The job of the tyrosine kinase is to take phosphate from ATP and transfer it onto tyrosine
Receptor Tyrosine Kinase substrate recruitment
Each phosphorylated tyrosine serves as a specific docking site for several intracellular signaling proteins, via a SH2 interaction domain
Steps:
1. Ligand binds to receptor
2. The receptor transphosphorylates, creating phosphotyrosines
3. Phosphotyrosines are docking sites for other intracellular proteins now, so you can add more complexity to the system. Occurs via SH2 interaction domain
- each tyrosine can recruit a specific protein
Example:
- Grb2 recognizes a specific phosphorylated tyrosine on the activated receptor by means of an SH2 domain and recruits Sos
– Grb-2: growth factor receptor binding protein-2
– Sos: Son of Sevenless (Guanine nucleotide exchange factor that stimulates GDP to GTP exchange on Ras)

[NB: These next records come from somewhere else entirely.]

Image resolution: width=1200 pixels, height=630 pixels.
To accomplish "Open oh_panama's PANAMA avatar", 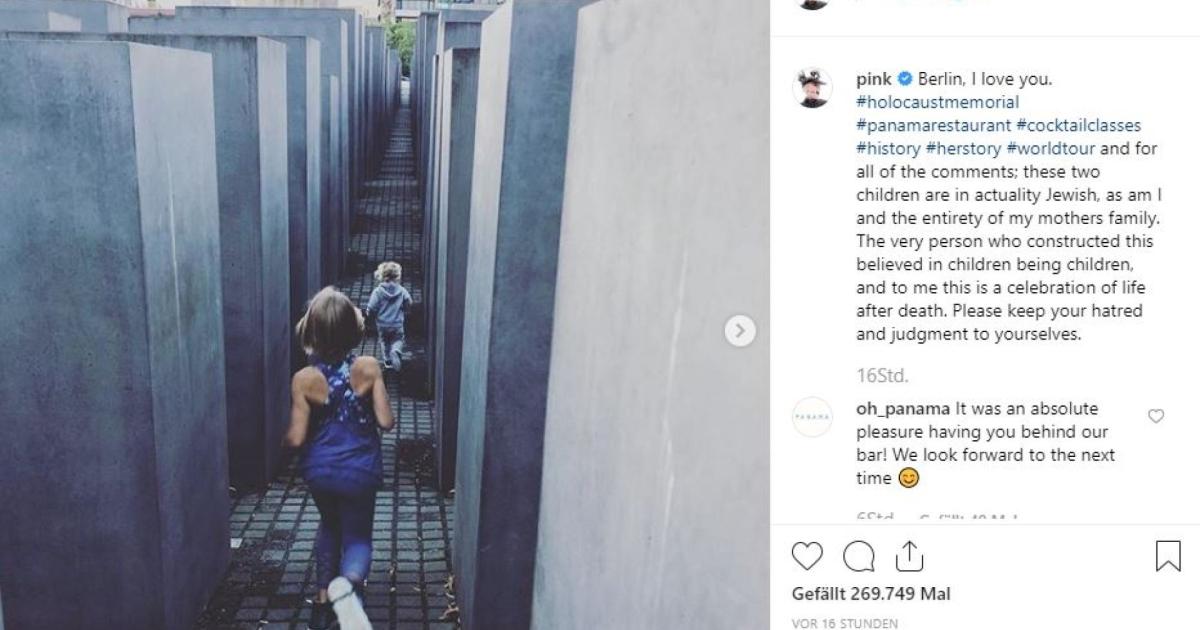I will (x=812, y=417).
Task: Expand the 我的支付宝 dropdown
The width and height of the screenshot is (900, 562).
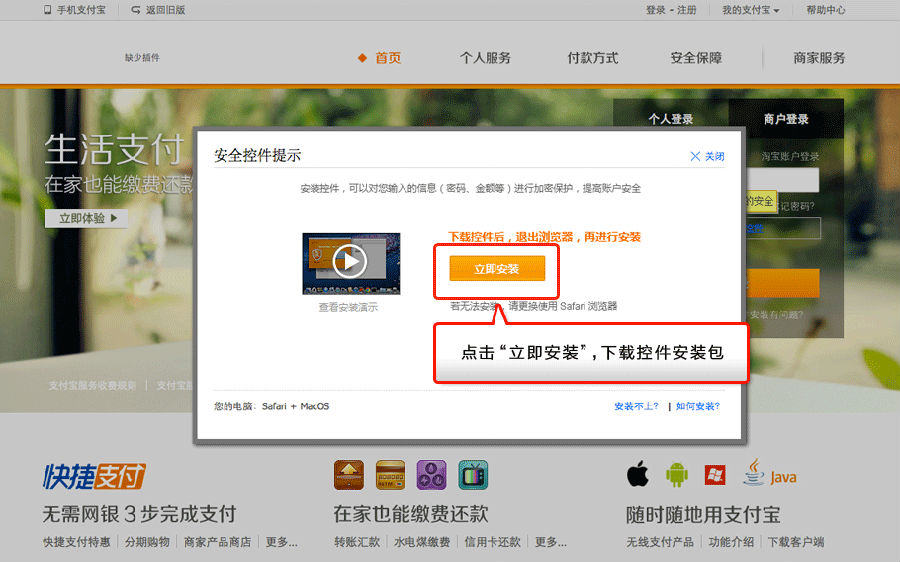Action: 750,10
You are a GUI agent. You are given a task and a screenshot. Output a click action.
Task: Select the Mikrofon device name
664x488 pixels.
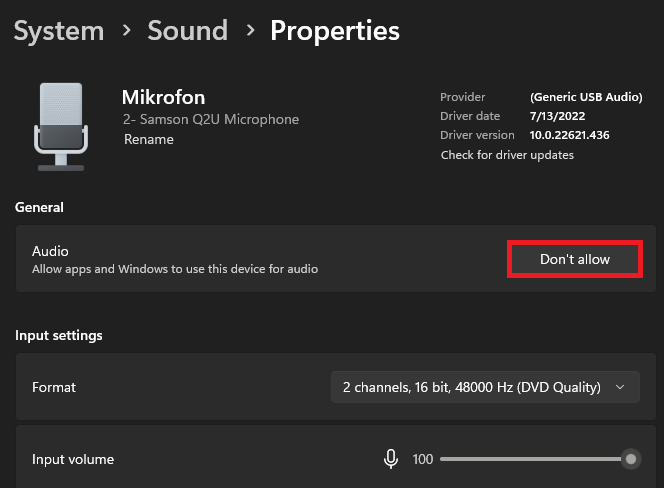pyautogui.click(x=163, y=98)
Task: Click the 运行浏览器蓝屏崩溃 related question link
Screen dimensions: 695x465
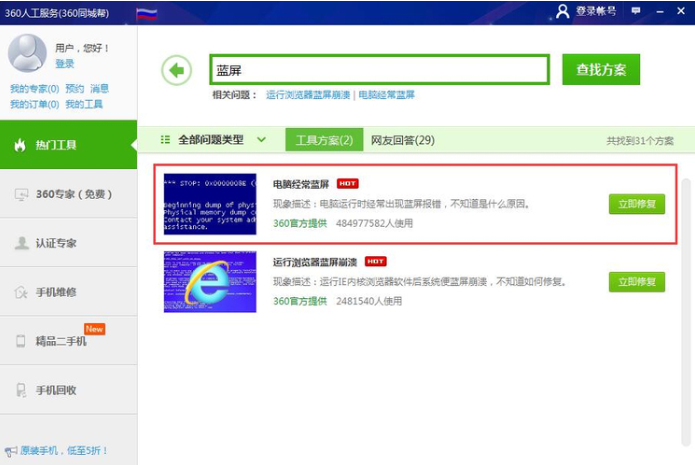Action: point(308,95)
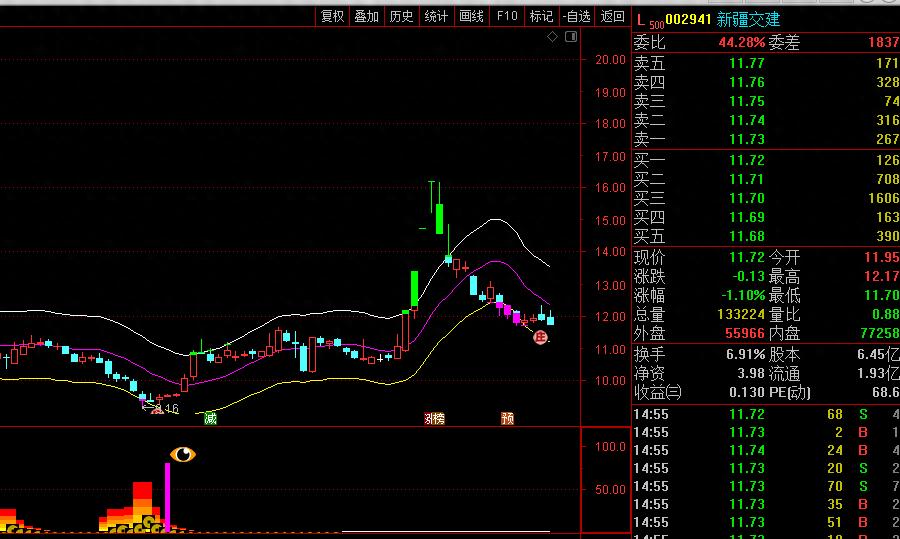The image size is (900, 539).
Task: Open the 历史 history view
Action: [x=402, y=16]
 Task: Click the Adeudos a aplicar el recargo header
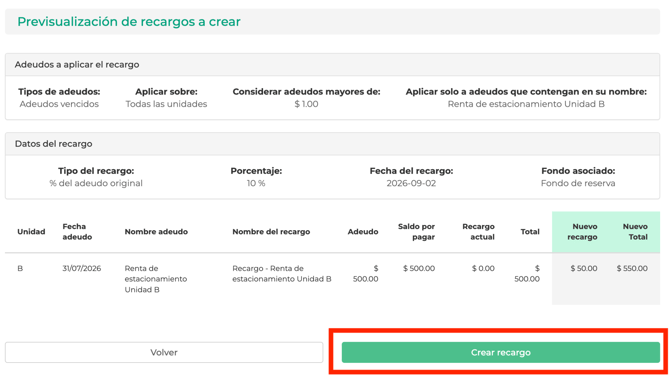coord(77,65)
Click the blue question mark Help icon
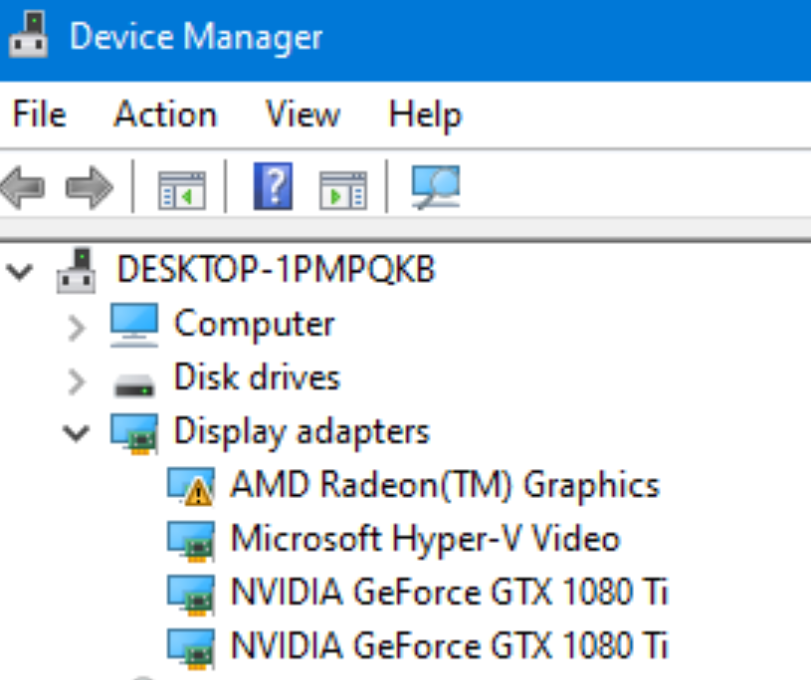Screen dimensions: 811x680 click(274, 186)
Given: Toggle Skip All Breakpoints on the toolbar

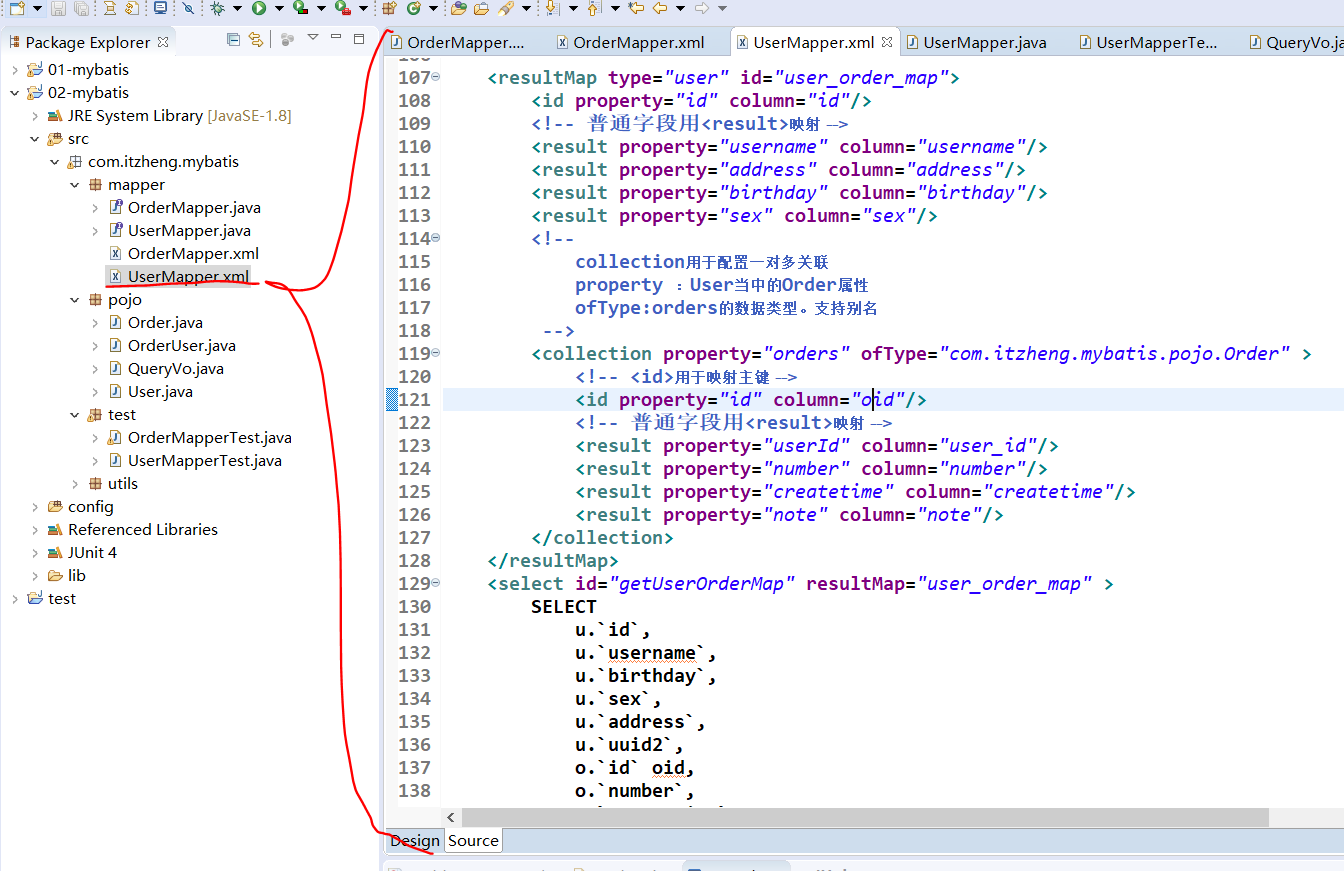Looking at the screenshot, I should coord(188,8).
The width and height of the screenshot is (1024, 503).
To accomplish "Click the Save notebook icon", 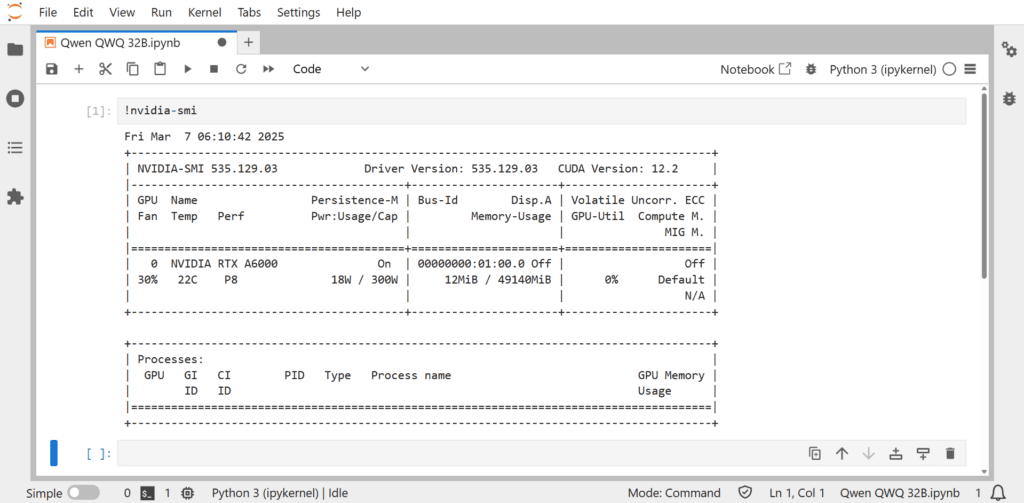I will (x=52, y=69).
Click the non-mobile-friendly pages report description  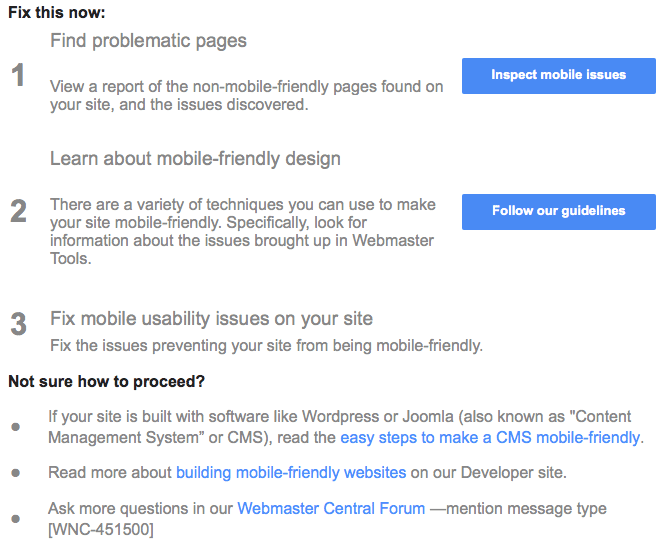pos(246,95)

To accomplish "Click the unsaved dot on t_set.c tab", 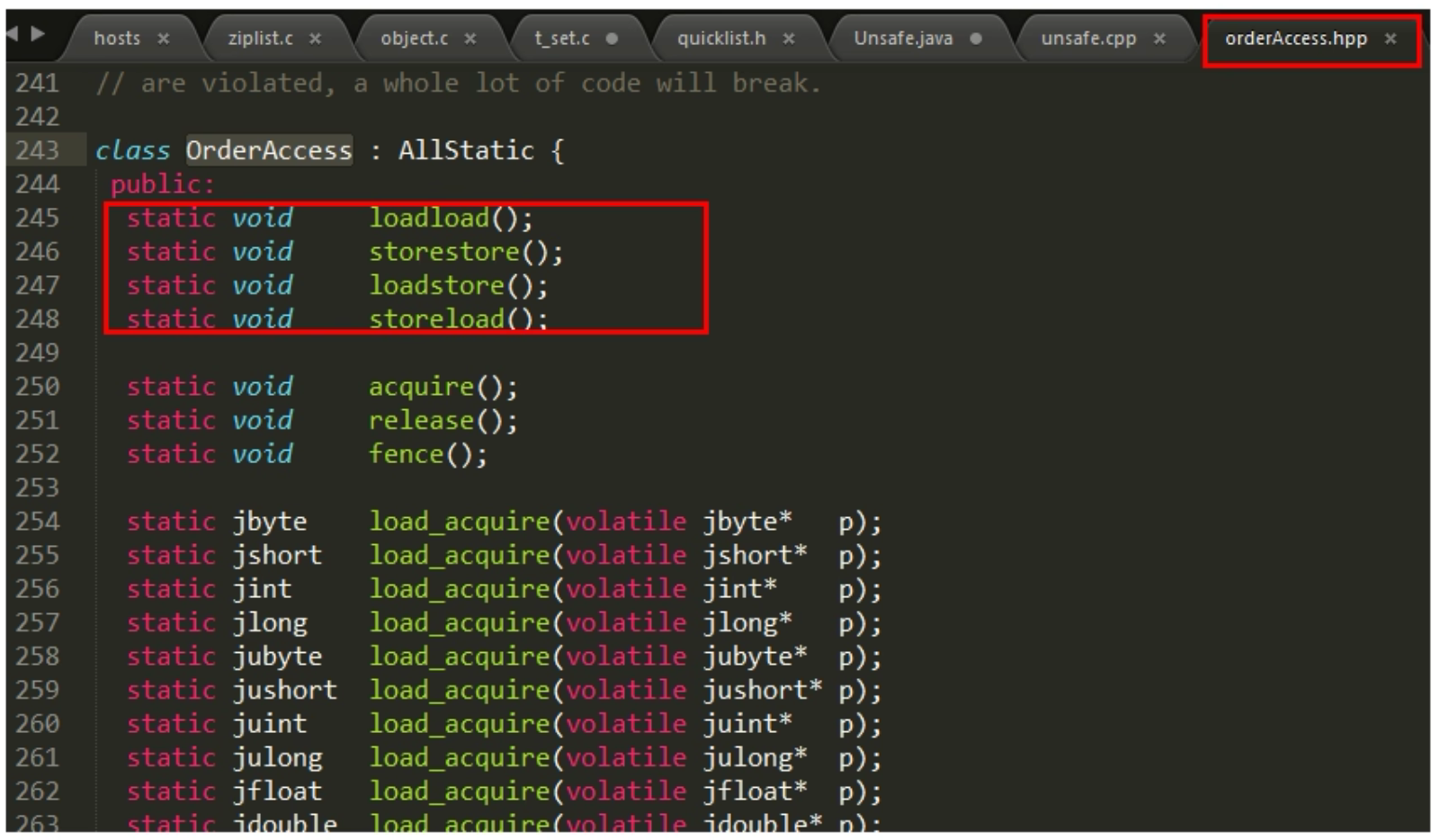I will click(x=612, y=39).
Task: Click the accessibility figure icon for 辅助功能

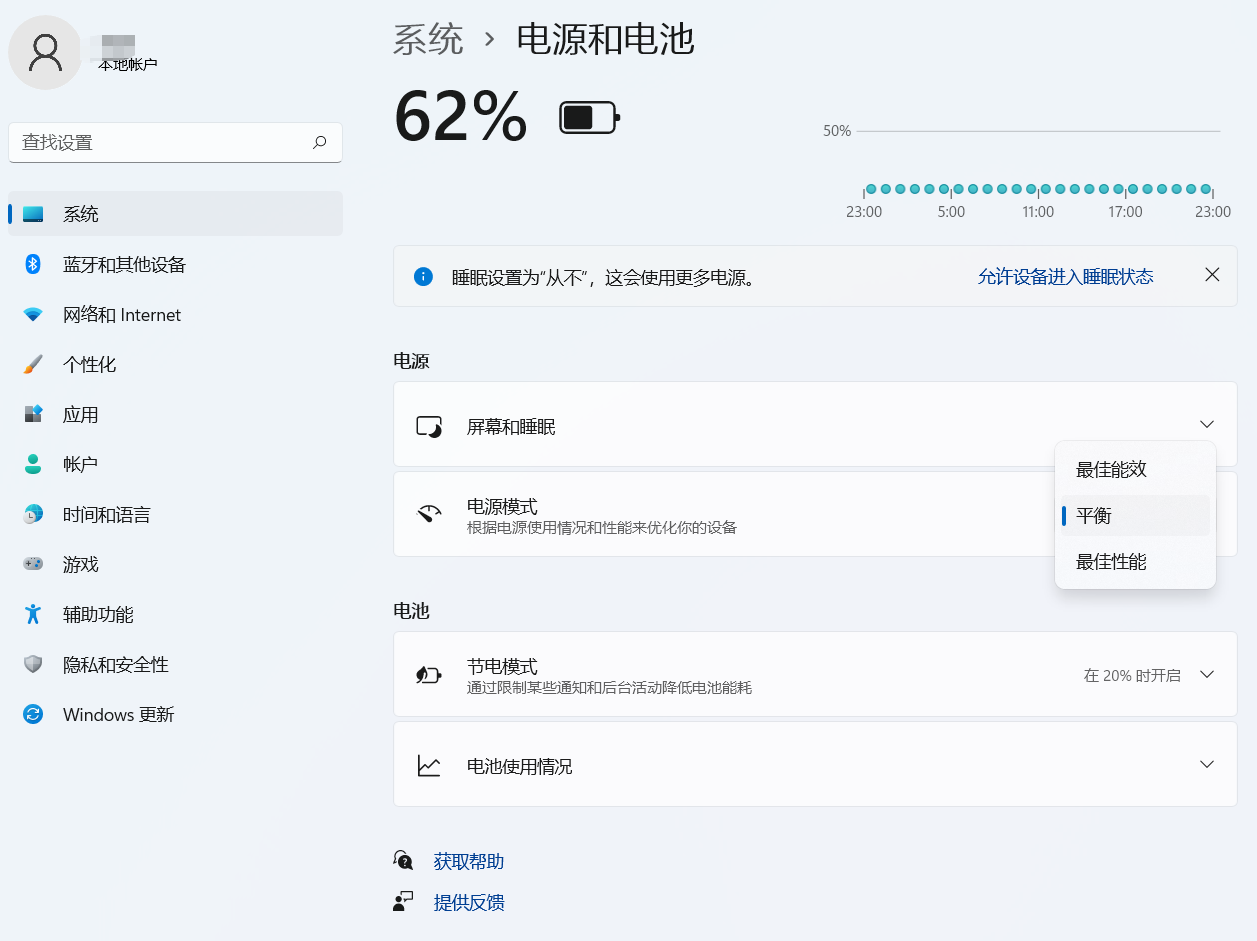Action: (x=33, y=614)
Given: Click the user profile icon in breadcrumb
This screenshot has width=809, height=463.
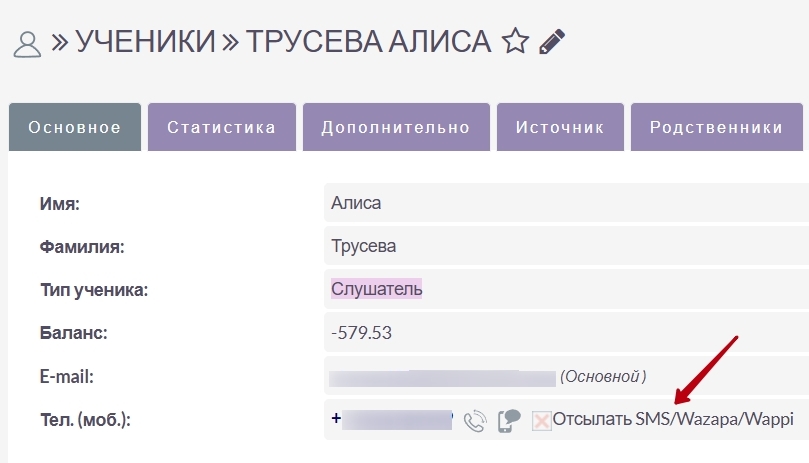Looking at the screenshot, I should point(27,43).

- Sos changes the GDP on inactive Ras to GTP, this results in active Ras protein.
- leads to downstream signals
Where does ‘Src Homology Domain’ nomenclature come from?
Modular protein interaction domains were first identified in the tyrosine kinase Src. These domains are referred to as Src homology domains (SH)
SH1 domain: tyrosine kinase domain
SH2 domain: recognizes specific phosphotyrosine motifs
SH3 domain: binds to proline rich domains in intracellular proteins
Some SH2 (and/or SH3) -containing proteins
Enzymes
Adaptors
Scaffold proteins
Signal regulators
Ras superfamily of small GTPases
- Ras family
- function: cell proliferation, differentiation, survival, apoptosis, gene expression
- Ras is mutated in tumours. Mutated Ras is always on; always in cell cycle - Rho family
- function: cytoskeletal dynamics, cell shape, polarity, adhesion, and movement; cell-cycle progression; gene expression - Rab family
- function: membrane and protein traffic in the endocytic and secretory pathways - Arf family
- function: vesicular trafficking, endocytosis, and exocytosis - Ran family
- function: nucleocytoplasmic transport; mitotic spindle organization
Activation of the MAP Kinase cascade (downstream of Ras)
- Ras activates MAP-kinase-kinase-kinase (e.g.,Raf)
- Raf phosphorylates MAP-kinase-kinase (e.g.,MEK)
- MEK phosphorylates MAP-kinase (e.g.,MAPK:ERK1/2)
MAPK phosphorylates cytoplasmic proteins or translocates to nucleus and phosphorylates transcription factors
- changes in protein activity or changes in gene transcription
MAPK: mitogen activated protein kinase ERK: Extracellularly Regulated Kinase
Compartmentalization of MAPK signaling by scaffolds
Mammalian cells utilize strategies to limit cross talk between MAP-kinase signaling pathways and to compartmentalize signaling cascade.
Scaffold Proteins:
- One strategy is to utilize scaffold proteins to hold the three kinases that comprise the MAP-kinase cascade in a molecular complex.
The scaffold strategy allows for the precise recruitment and regulation of MAP kinases in cellular compartments pre-determined by the both the nature of the scaffold and the receptor activating the signal.